## What needs to be done:
Find the line in the entries below that contains "Instruction: Select the YTD tab". Repeat it exactly, and every line after it through the line that contains "Given: Filter by Fichiers d'investissements".

::: Given records :::

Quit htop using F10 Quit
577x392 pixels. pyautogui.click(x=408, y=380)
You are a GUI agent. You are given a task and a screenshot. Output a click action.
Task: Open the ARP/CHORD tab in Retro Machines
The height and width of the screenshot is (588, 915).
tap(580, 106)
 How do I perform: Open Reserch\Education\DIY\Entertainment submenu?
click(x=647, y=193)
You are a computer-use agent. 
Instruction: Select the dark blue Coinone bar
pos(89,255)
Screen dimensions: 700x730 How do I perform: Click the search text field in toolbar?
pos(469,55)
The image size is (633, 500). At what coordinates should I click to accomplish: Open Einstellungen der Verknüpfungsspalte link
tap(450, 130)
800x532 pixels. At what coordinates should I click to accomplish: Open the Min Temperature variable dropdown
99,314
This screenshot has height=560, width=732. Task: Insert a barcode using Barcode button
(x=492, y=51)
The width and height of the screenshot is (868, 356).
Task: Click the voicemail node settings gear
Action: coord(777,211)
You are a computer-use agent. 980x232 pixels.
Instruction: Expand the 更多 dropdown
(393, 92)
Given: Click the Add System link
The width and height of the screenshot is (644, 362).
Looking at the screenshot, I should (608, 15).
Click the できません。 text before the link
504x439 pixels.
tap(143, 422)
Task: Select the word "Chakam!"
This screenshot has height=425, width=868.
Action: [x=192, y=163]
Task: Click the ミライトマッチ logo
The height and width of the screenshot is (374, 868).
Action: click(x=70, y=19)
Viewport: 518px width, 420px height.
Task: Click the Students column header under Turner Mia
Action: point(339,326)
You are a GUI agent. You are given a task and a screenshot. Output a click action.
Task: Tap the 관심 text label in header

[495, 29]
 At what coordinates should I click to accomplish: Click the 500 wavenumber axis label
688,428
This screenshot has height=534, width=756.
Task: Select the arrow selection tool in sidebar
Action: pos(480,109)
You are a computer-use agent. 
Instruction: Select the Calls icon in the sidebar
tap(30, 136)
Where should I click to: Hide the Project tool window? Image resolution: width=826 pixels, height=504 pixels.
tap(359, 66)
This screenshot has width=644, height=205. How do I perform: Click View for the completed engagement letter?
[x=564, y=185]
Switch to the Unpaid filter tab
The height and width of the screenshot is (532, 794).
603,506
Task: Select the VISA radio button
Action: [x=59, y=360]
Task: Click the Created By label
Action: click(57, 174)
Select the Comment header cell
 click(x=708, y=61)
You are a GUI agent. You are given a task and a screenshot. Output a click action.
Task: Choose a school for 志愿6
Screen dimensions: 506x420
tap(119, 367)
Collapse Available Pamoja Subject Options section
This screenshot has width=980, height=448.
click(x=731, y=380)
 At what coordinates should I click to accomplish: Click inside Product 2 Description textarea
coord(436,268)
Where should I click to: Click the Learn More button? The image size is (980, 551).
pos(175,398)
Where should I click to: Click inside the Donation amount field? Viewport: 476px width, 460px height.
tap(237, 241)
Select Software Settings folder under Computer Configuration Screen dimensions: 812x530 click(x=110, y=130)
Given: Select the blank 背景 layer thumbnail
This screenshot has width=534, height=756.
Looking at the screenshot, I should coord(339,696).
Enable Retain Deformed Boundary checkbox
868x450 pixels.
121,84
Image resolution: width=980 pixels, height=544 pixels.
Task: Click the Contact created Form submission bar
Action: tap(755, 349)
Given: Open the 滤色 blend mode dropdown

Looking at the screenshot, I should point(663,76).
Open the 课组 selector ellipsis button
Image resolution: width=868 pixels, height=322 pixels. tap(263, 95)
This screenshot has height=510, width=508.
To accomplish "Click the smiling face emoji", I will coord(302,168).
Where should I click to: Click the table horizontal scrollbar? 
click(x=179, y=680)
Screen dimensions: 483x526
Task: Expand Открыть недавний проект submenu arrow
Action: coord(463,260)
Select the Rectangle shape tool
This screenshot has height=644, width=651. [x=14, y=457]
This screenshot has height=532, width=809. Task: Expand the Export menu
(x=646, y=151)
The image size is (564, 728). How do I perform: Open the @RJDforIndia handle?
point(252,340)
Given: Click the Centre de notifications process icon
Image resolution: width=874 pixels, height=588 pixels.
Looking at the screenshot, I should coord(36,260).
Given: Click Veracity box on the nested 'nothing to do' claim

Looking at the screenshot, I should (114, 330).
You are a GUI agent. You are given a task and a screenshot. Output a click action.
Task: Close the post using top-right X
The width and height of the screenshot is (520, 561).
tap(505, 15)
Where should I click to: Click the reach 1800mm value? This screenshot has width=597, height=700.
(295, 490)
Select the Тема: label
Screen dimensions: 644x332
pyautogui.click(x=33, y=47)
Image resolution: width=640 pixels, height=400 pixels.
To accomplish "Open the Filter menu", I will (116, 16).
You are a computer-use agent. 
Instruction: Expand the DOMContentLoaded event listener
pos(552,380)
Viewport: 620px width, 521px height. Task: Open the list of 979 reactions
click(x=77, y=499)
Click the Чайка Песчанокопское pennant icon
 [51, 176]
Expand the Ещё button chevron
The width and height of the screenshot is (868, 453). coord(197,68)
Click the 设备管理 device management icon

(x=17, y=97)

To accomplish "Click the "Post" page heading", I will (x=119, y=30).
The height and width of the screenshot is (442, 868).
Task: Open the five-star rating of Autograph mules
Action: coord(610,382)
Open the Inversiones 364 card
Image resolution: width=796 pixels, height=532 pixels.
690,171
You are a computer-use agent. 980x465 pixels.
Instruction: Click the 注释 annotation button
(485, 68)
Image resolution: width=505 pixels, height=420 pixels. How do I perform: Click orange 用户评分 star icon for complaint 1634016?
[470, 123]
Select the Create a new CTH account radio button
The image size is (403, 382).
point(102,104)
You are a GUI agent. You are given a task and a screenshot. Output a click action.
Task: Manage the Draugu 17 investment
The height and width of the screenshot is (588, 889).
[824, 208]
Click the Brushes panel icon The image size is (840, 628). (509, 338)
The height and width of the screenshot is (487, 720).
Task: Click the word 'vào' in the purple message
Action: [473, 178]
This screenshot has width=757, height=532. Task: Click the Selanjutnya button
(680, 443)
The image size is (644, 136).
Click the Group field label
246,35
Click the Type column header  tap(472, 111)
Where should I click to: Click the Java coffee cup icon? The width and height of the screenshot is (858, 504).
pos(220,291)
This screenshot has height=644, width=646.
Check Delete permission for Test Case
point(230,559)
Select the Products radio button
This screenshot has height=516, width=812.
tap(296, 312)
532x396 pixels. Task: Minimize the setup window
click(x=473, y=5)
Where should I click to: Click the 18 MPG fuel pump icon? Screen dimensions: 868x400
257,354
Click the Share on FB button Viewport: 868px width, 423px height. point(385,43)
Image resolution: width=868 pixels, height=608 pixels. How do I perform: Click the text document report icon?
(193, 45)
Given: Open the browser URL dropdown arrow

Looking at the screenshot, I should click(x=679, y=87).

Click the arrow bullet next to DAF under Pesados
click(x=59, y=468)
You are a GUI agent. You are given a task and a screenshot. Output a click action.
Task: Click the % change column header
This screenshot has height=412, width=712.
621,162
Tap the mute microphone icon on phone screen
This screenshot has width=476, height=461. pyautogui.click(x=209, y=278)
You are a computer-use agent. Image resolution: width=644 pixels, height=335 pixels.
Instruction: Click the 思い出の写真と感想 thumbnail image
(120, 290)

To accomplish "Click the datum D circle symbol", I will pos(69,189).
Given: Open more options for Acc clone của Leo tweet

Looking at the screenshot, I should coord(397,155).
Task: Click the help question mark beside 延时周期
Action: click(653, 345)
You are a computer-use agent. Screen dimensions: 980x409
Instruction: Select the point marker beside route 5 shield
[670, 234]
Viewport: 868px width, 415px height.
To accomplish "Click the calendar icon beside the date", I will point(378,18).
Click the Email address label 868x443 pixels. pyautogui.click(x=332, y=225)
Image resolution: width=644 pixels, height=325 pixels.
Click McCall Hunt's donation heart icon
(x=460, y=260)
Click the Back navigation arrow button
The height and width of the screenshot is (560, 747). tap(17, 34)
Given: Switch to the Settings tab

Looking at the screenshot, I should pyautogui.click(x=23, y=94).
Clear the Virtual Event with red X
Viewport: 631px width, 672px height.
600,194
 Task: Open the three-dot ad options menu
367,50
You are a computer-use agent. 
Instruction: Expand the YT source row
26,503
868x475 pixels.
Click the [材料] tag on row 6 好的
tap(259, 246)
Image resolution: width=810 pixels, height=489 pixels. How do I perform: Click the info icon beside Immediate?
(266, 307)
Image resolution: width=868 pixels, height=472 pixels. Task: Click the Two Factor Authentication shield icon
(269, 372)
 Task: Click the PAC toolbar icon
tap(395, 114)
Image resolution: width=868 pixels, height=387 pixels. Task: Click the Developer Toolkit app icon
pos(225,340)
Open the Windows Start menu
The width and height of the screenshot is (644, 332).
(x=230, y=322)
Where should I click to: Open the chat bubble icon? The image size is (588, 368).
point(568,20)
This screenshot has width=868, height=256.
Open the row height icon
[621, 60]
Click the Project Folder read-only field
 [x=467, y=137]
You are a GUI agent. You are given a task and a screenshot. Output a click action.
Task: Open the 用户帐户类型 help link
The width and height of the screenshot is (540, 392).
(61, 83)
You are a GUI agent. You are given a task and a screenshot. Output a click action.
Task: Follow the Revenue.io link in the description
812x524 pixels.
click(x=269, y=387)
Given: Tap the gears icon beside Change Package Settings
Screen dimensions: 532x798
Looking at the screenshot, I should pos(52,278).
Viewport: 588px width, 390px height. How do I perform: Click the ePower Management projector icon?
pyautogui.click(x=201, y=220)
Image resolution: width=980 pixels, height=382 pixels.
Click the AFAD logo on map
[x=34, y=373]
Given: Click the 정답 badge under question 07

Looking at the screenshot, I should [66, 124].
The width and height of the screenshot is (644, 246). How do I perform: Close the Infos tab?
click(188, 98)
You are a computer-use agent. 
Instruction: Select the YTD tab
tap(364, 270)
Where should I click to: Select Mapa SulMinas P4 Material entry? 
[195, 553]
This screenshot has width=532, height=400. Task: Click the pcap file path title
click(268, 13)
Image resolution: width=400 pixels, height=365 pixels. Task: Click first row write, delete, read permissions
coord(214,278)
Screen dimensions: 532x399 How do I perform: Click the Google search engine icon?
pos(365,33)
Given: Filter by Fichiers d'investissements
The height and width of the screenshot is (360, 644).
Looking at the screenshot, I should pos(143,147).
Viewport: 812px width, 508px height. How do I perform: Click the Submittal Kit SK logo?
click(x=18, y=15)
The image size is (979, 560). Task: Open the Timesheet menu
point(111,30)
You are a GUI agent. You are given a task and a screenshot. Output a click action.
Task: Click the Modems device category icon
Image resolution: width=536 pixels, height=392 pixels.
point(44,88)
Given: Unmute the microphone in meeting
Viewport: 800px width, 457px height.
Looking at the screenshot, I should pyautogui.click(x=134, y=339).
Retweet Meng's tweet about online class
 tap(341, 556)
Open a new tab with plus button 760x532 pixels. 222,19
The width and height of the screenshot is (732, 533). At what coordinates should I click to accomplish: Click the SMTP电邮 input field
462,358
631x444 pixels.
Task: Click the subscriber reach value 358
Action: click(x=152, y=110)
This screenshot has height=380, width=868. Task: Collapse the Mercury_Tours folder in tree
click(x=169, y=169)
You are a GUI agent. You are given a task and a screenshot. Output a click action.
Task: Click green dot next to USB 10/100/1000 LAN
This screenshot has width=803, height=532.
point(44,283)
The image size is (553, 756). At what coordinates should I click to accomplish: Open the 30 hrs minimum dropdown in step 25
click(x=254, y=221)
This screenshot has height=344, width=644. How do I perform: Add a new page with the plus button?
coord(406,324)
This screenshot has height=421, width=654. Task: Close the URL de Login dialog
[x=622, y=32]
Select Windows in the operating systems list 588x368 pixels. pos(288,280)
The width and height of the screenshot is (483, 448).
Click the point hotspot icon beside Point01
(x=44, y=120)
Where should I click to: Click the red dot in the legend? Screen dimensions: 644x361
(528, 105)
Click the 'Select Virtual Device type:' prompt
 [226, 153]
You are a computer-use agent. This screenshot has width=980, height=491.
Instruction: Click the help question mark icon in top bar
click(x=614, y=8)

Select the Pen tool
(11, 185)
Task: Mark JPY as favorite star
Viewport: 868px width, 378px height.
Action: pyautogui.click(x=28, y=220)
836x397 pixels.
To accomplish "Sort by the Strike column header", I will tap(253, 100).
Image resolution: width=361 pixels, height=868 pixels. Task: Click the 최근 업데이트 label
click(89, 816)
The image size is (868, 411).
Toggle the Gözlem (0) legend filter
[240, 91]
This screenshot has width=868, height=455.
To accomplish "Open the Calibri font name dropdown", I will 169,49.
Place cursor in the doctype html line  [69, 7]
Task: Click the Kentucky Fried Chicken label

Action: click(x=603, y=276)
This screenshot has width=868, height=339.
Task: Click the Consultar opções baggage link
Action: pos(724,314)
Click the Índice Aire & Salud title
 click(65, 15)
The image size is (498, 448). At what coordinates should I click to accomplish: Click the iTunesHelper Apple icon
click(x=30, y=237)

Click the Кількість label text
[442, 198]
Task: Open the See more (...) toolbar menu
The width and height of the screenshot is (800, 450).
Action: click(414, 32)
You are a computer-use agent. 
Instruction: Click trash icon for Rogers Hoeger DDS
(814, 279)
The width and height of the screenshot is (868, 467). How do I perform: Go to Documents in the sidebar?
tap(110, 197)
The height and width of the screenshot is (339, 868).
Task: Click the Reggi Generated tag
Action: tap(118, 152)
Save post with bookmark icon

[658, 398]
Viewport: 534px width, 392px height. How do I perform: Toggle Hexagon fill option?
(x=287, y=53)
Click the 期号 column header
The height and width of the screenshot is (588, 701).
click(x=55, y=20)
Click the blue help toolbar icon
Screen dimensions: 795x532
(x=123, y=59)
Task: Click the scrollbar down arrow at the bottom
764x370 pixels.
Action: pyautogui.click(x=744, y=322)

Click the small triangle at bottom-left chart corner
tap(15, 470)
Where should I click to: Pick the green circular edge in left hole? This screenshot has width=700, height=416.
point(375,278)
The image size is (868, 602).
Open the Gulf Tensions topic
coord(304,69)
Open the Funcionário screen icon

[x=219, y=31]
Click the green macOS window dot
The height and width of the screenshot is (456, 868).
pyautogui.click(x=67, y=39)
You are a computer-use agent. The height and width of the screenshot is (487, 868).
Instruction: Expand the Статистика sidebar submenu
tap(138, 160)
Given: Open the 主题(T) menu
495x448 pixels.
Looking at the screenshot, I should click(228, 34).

:::

## Task answer:
Instruction: Select the YTD tab
tap(364, 270)
Where should I click to: Select Mapa SulMinas P4 Material entry? 
[195, 553]
This screenshot has width=532, height=400. Task: Click the pcap file path title
click(268, 13)
Image resolution: width=400 pixels, height=365 pixels. Task: Click first row write, delete, read permissions
coord(214,278)
Screen dimensions: 532x399 How do I perform: Click the Google search engine icon?
pos(365,33)
Given: Filter by Fichiers d'investissements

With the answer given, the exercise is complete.